Often, these data have economic and political consequences of their own. Sir John Cowperthwaite, the self-effacing civil servant widely credited for the triumphal emergence of Hong Kong as a free-market powerhouse, famously banned the collection of aggregate economic statistics. He feared that they might encourage overbearing bureaucrats: “If I let them […], they’ll want to use them for planning.”
The rise of macroeconomic data is, as Cowperthwaite warned, intimately bound up with the mixed economy. Gross Domestic Product, perhaps the most closely watched measure of an economy’s health, became widely used only after World War II. National income, a precursor of GDP, had been standardised by Simon Kuznets in the 1930s, as part of the New Dealers’ attempt to gauge the impact of the Great Depression and the countervailing effect of their own interventionist policies.
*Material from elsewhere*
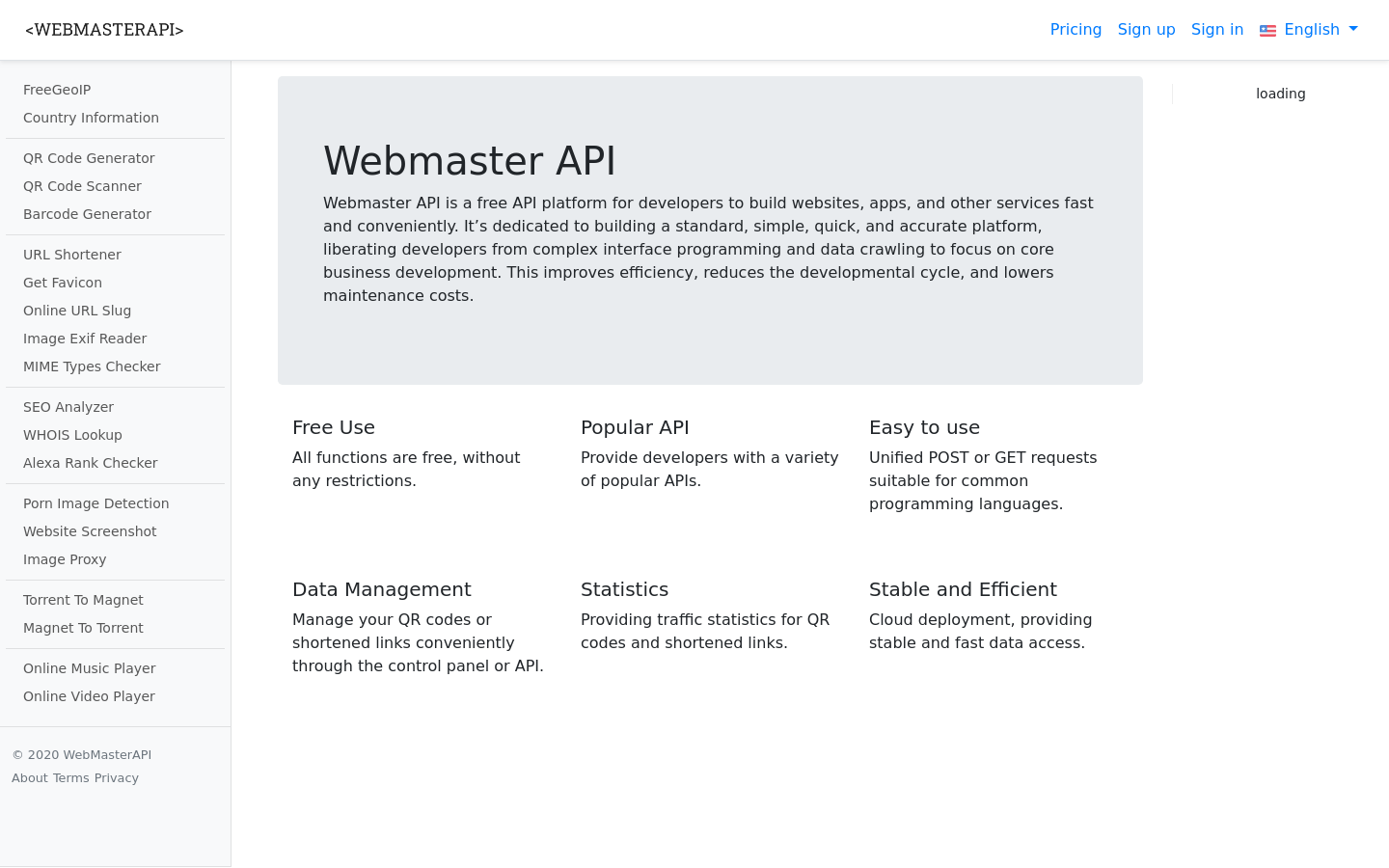Open the SEO Analyzer tool

point(68,407)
The Consumer Price Index and related inflation measures only rose to relevance when systematic rises in the price level came to the attention of economists. Monetary aggregates, in turn, were brought into focus by Milton Friedman and others as they pointed to the tight empirical relationship between money creation by central banks and accelerating inflation. Macro aggregates are cause and consequence of the philosophy which grants the government a large role in economic management.
The state’s performance as it anticipates and reacts to those statistics has hardly been flattering. Centrally planned economies, which took the notion of statistics-powered intervention to the extreme, fell by the wayside. Even middle-of-the-road “demand management”, as practiced for instance in Britain in the 1960s and 1970s, proved disappointing as politicians invariably prioritised the short term. A correlation emerged between the business cycle and the electoral cycle.
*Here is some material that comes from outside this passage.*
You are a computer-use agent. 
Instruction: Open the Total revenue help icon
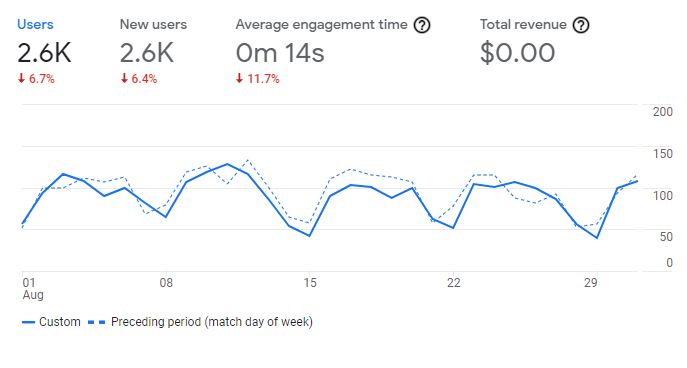[x=581, y=25]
Nor are public officials averse to the creative accounting which they (rightly) decry so much in the public sector. Consider Argentina, where the former Peronist President Cristina Kirchner pressured the statistics office to report inflation consistently below outturn. Nicolás Maduro, the Venezuelan satrap, has altogether dispensed with this fiction by simply banning official inflation figures.
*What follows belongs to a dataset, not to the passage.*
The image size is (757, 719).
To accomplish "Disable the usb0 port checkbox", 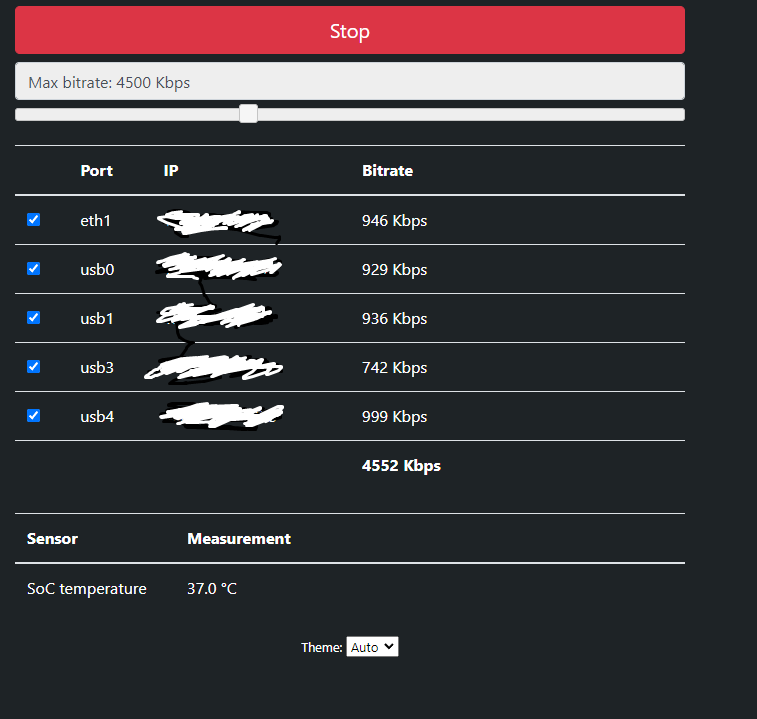I will tap(34, 269).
The use of macro statistics for public policy is thus technically questionable and politically suspect. But lately, a new problem has surfaced to challenge government statisticians: their numbers seem to be doing an increasingly poor job of reflecting the true performance of economies.
It isn’t a new concern. Economists such as Harvard’s Martin Feldstein have for some years been warning that the failure of statistics bodies to fully account for quality improvements and new products leads them to overestimate inflation and underestimate real output growth. Thus the economic gains in terms of lives saved and improved by healthcare innovations are ignored in CPI and GDP calculations. Similarly, advances in the environmental quality, safety and performance of cars over the past 40 years only partially show up in national income accounts.
This sort of consistently one-sided mismeasurement should be of great concern to policymakers, for two reasons. First, to the extent that statistical outturns shape policy (eg, the central bank’s interest-rate target, annual wage increases as per collective bargaining arrangements, rail fares, and so on), overestimation leads to inaccurate adjustments, leading to an inflationary bias which in turn will tend to raise price level trends. Secondly, because macroeconomic statistics are the economic data to which journalists and the public are most exposed, false figures will shape a false economic narrative.
Consider the malaise that has gripped many Western economies since the financial crisis. Whilst employment is up and the stock market, at least until recently, has registered record highs, there are worries that the good times of the pre-crisis period may never return because labour productivity and real wages are growing more slowly than they used to. But labour productivity is the quotient of GDP to hours worked, whereas wages have to be adjusted for inflation to give a useful measure of real growth in incomes. If we are underestimating increases in output which come from innovation and better quality, and in turn overestimating cost inflation, both recorded productivity and wages will continue to disappoint, even though well-being is in fact increasing.
There is as yet no consensus on the extent to which mismeasurement explains bad post-crisis macroeconomic outcomes. But we can be certain that it is a problem, and one likely to worsen over time, for two reasons. The first is that a one-sided bias is cumulative, meaning that mismeasurement will cause a growing gap between recorded and actual outcomes. The second reason is that, as the cycle of innovation accelerates, the share of services in developed economies grows, and more of output growth is due to quality improvements rather than increased production of the same good, the portion of the economy that is vulnerable to mismeasurement will increase.
Half a century ago, US presidential candidate Robert Kennedy declared that national income measured “everything […], except that which makes life worthwhile.” His was probably an unfair criticism, because for many years GDP has helped us to assess the relative health of economies. So have CPI and other aggregate statistics, but they are long past their expiry date. And so, perhaps, are the theories of economic planning which spawned their creation.